AIM OF THE TASK
Write each line out exactly, from the one containing "The image size is (1568, 734)." through the final line of the data, and keep pictures out of the copy.
+===+
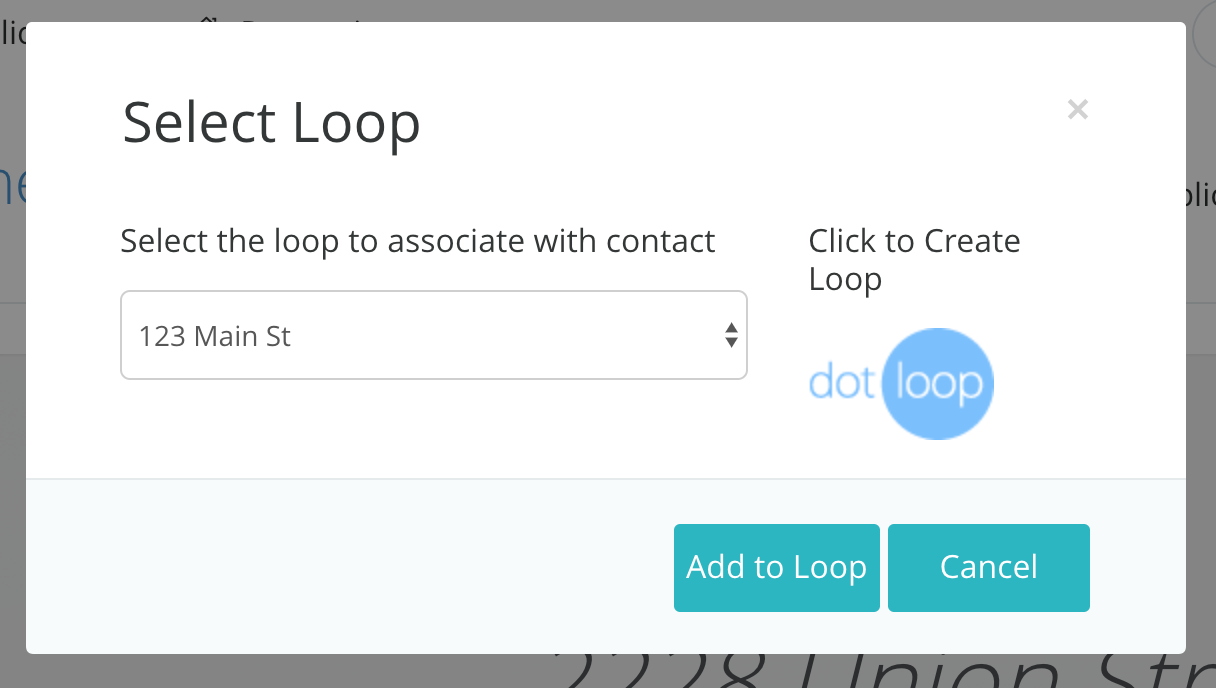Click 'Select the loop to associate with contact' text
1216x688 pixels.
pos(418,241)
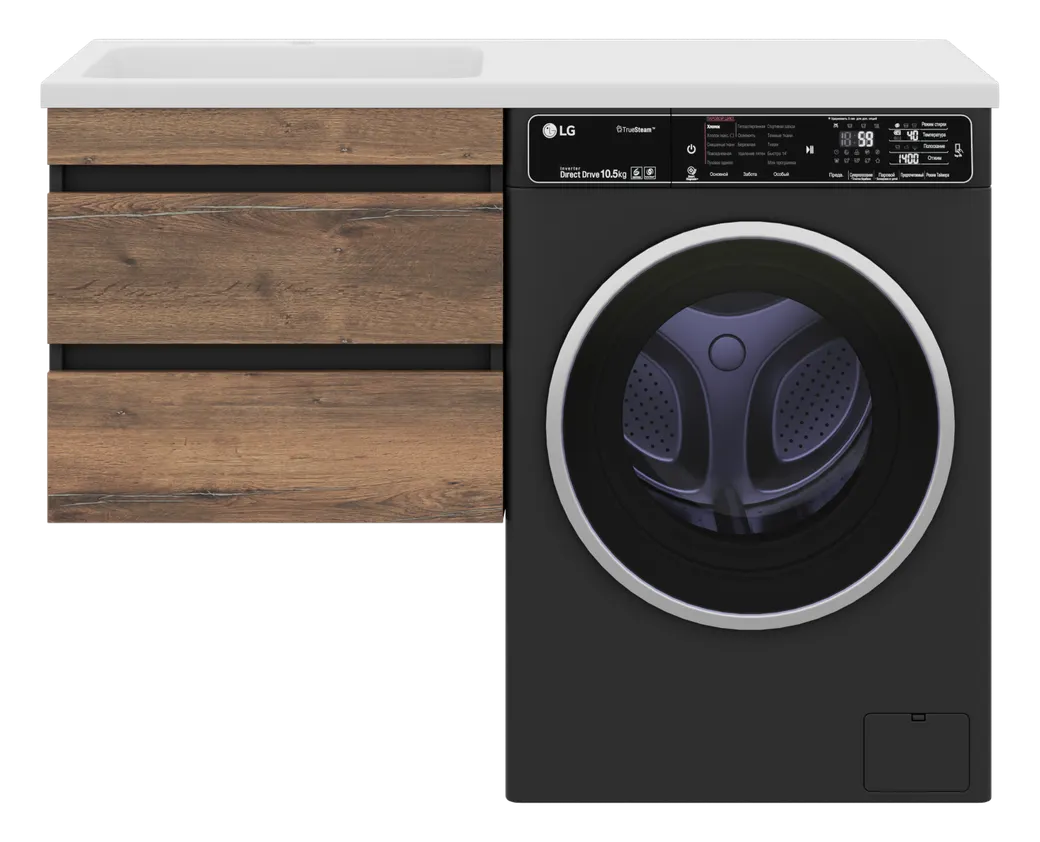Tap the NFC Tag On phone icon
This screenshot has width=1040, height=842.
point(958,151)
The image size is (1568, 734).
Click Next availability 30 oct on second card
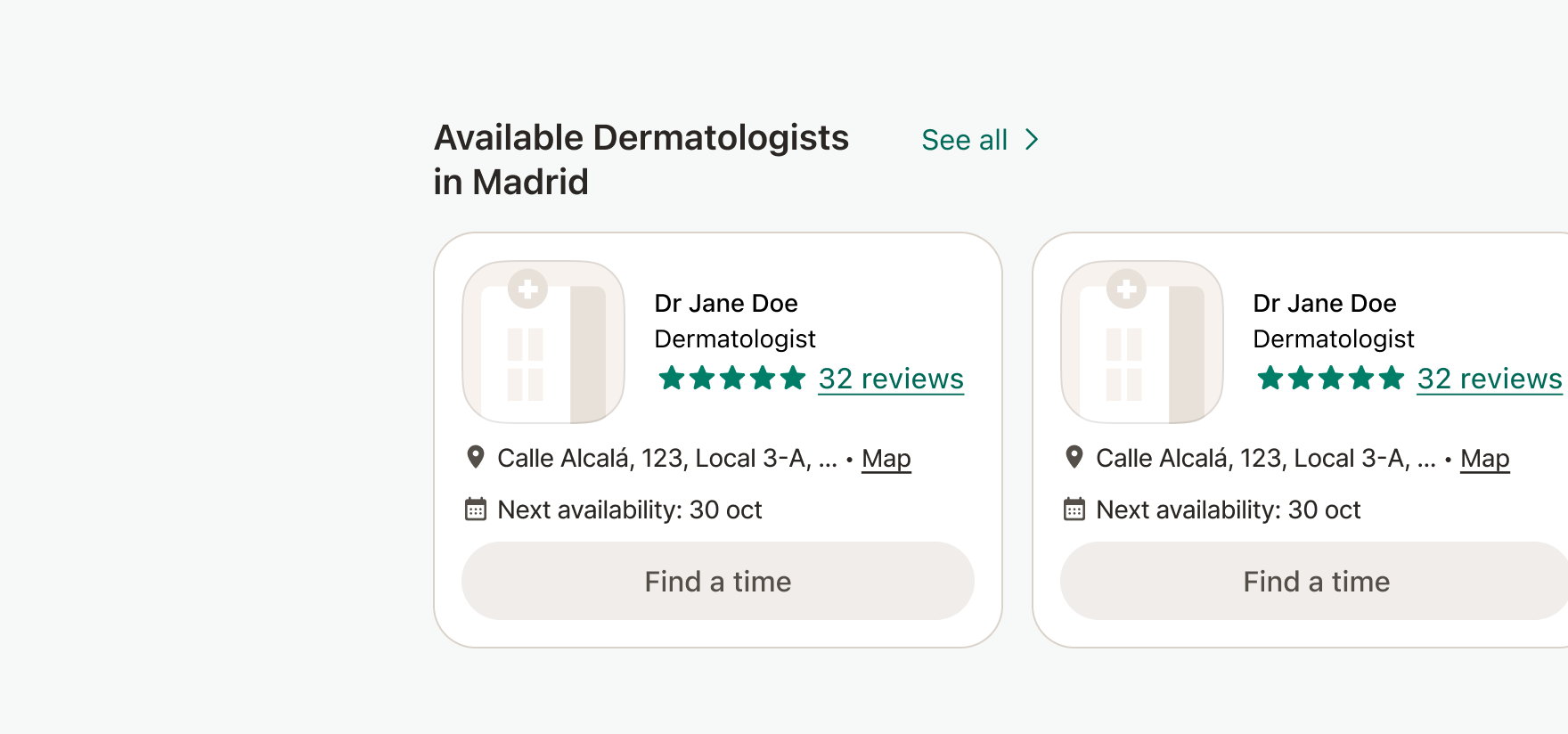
+===+
TASK RESULT
The image size is (1568, 734).
Click Next availability 30 oct on second card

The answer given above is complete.